Sepotong cokelat di atas kertas putih. Perlahan habis gigitan kecil
berbekas. Memanggil endorfin tatkala diam. Meramaikan euforia bahagia mengusir
kesedihan. Masih kosong, sejenak berpikir menuang kalimat Terima Kasih. Melalui
guratan tinta menari-menari padamu mama.
Dua puluh tiga tahun lalu. Keheningan pecah oleh tangisan manja.
Isyarat terima kasih pertama untuk mama. Atas sakit menghujam jantung. Begitu
dahsyat tiada tertanggung. Pertaruhkan nyawa demi sang buah hati. Detik-detik
antara hidup dan mati. Bayi mungil suci telah lahir. Memulai petualangan dunia.
Disambut haru biru air mata, syahidlah perjuangan
Bukan
hanya medan perang. Perempuan hebat fitrahnyalah menakjubkan.
Detik tak dapat diatur, tak terkendali, pasti berlalu. Dewasa kini
bayi bukan lagi, dewasaku menuamu pasti. Mentari hanya satu. Sinar benderang
memayungi bumi. Cahyamu mama melebihi mentari.
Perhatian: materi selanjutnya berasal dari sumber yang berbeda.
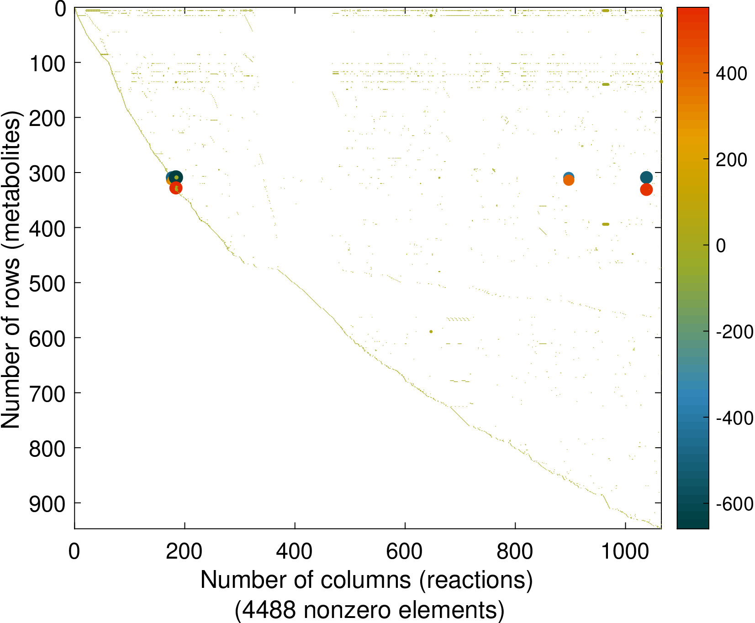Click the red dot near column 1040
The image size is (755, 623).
(x=646, y=189)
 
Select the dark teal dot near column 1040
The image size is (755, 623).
(x=646, y=177)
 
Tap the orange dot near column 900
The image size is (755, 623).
(x=568, y=181)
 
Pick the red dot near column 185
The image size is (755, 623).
(x=176, y=188)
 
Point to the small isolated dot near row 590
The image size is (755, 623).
(x=431, y=331)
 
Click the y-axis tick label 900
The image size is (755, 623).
(x=48, y=504)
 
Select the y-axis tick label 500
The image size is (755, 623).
(x=48, y=283)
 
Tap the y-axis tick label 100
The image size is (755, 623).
(x=48, y=63)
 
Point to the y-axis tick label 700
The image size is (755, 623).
(x=48, y=394)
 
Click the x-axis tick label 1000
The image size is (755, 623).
(x=625, y=552)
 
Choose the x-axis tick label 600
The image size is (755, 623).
(x=404, y=552)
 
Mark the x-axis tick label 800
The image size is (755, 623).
(x=515, y=552)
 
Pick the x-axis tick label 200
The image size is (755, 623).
(x=184, y=552)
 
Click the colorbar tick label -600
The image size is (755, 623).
(x=734, y=504)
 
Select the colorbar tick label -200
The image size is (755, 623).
(x=734, y=332)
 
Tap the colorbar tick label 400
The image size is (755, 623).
(x=731, y=73)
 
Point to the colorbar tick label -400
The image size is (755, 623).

Manerangi ruang kosong tiap
sudut hati. Milyaran taburan bintang
menghiasi
gelap hamparan malam. Cinta kasihmu mama melebihi bintang. Menghiasi hampa di
ramainya kehidupan.
Tetesan keringat jatuh membasahi. Ladang pahala meruah tabunganmu
nanti. Banting tulang menafikkan penat. Senyum mendobrak menyembunyikan lelah.
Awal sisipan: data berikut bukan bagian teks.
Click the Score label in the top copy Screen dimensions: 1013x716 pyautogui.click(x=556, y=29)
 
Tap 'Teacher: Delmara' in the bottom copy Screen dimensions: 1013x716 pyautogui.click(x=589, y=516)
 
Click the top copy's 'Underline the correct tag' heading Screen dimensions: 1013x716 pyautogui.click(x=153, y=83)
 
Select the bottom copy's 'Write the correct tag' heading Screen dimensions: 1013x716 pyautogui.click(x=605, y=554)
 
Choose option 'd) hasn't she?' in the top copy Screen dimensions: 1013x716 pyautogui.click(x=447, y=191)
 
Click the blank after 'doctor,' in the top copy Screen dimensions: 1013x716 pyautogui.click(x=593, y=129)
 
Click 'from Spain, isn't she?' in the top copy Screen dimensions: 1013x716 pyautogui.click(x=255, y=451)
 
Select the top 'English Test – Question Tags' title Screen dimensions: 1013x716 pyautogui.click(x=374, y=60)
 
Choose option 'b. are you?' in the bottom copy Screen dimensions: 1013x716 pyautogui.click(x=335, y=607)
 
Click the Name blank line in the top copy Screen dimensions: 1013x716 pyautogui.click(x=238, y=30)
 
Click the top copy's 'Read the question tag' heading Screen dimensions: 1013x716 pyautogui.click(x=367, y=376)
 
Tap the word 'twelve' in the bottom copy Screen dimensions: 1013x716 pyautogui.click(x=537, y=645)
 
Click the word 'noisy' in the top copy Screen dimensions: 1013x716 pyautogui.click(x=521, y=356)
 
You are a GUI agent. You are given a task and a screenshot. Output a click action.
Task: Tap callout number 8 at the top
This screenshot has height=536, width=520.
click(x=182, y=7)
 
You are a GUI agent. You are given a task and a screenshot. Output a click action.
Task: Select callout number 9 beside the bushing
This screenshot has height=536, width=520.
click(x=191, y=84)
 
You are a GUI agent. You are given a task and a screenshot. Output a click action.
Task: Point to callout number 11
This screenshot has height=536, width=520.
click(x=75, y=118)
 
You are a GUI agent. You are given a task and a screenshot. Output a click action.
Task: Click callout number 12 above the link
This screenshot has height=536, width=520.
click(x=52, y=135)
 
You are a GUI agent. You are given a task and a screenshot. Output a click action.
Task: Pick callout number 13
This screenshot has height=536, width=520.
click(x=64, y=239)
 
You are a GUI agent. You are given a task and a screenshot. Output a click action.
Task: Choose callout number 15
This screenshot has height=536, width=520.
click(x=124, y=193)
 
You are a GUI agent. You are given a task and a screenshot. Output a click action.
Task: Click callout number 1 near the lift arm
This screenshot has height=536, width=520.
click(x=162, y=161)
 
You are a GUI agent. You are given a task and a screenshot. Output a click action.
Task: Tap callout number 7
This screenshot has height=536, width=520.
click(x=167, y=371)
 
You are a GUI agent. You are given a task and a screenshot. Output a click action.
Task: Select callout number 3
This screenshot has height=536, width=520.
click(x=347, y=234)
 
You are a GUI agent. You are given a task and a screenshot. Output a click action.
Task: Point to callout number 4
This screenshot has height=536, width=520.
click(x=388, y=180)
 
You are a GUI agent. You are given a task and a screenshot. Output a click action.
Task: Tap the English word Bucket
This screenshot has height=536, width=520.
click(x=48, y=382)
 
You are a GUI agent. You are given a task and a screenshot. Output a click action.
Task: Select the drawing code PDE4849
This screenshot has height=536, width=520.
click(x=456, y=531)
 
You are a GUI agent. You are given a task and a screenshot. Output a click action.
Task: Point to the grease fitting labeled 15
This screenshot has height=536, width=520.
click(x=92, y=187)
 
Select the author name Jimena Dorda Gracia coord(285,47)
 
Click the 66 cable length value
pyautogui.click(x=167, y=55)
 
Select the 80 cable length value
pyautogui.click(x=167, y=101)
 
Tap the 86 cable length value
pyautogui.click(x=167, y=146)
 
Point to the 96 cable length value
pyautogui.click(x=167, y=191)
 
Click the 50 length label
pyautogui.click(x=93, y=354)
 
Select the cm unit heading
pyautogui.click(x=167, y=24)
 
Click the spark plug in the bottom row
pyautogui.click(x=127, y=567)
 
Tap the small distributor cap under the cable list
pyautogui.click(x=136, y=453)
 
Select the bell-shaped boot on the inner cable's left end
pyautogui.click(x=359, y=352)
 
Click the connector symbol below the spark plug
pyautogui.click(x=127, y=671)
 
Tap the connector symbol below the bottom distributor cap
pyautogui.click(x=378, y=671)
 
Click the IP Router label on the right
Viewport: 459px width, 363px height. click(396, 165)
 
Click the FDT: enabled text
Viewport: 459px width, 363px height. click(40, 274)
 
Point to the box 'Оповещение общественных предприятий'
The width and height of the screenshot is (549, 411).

Nakalku bergolong-golong. Terlampau sering kecewamu. Tak khayal air matamu
bersimbah. Tak terbendung karena kuberulah. Beribu maaf terurai kata. Berjuta
bakti lepas terbuka. Takkan mampu budi terbalas. Bintang Mahaputera cinta
istimewa.
Mamaku sayang,
di atas sajadah ku bersimpuh. Ku tengadahkan uluran kasih sayang
lewat
doa berhambur di angkasa. Untukmu mama pelita harapan. Ridamulah rida Tuhan.
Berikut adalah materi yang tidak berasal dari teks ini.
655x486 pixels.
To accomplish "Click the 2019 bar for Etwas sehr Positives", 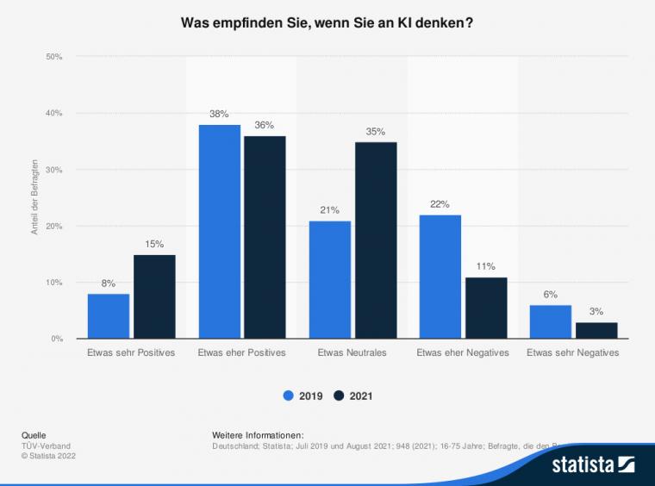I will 109,316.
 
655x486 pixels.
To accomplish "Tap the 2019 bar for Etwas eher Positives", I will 219,232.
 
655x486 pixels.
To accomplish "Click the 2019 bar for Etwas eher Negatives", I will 440,277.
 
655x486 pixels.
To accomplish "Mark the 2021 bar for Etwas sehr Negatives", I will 596,330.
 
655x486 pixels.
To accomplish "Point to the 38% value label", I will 219,115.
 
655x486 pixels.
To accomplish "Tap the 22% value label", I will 440,204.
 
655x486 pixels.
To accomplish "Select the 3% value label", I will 596,312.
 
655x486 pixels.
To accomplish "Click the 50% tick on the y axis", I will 54,57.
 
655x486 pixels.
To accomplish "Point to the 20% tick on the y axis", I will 54,227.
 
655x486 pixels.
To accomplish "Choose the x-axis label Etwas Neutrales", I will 352,353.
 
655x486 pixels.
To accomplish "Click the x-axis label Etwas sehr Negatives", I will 573,353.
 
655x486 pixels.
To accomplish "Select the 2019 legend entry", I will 303,396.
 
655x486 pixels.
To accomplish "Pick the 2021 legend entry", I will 352,396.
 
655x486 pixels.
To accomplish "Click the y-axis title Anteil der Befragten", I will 35,198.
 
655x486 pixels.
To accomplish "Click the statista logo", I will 594,465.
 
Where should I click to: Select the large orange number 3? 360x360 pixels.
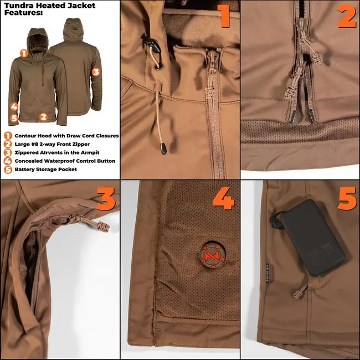click(x=106, y=199)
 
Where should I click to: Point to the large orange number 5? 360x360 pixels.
click(x=347, y=198)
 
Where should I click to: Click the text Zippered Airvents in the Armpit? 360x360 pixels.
click(x=57, y=152)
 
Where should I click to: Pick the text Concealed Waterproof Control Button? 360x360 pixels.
click(x=65, y=161)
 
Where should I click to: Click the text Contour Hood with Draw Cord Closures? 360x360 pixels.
click(x=66, y=136)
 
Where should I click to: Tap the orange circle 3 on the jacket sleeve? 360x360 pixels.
click(x=95, y=71)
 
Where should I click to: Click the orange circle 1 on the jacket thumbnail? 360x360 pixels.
click(x=24, y=53)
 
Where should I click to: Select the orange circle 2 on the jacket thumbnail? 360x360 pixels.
click(x=43, y=117)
Kaulah mama sekaligus bapak. Sendiri kini kau rasa. Dua tahun sudah bapak
berpulang, dalam sendirimu kokoh berdiri. Tetap melangkah semangat pasti.
Ingatlah Tuhan selalu ada, menemani langkah kita. Terima kasih mama. Impianmu
begitu sederhana. Bahagia melihatku bahagia. Kan kulukis bahagiamu, dalam jiwa
yang terpatri oleh kasih dan sayangmu.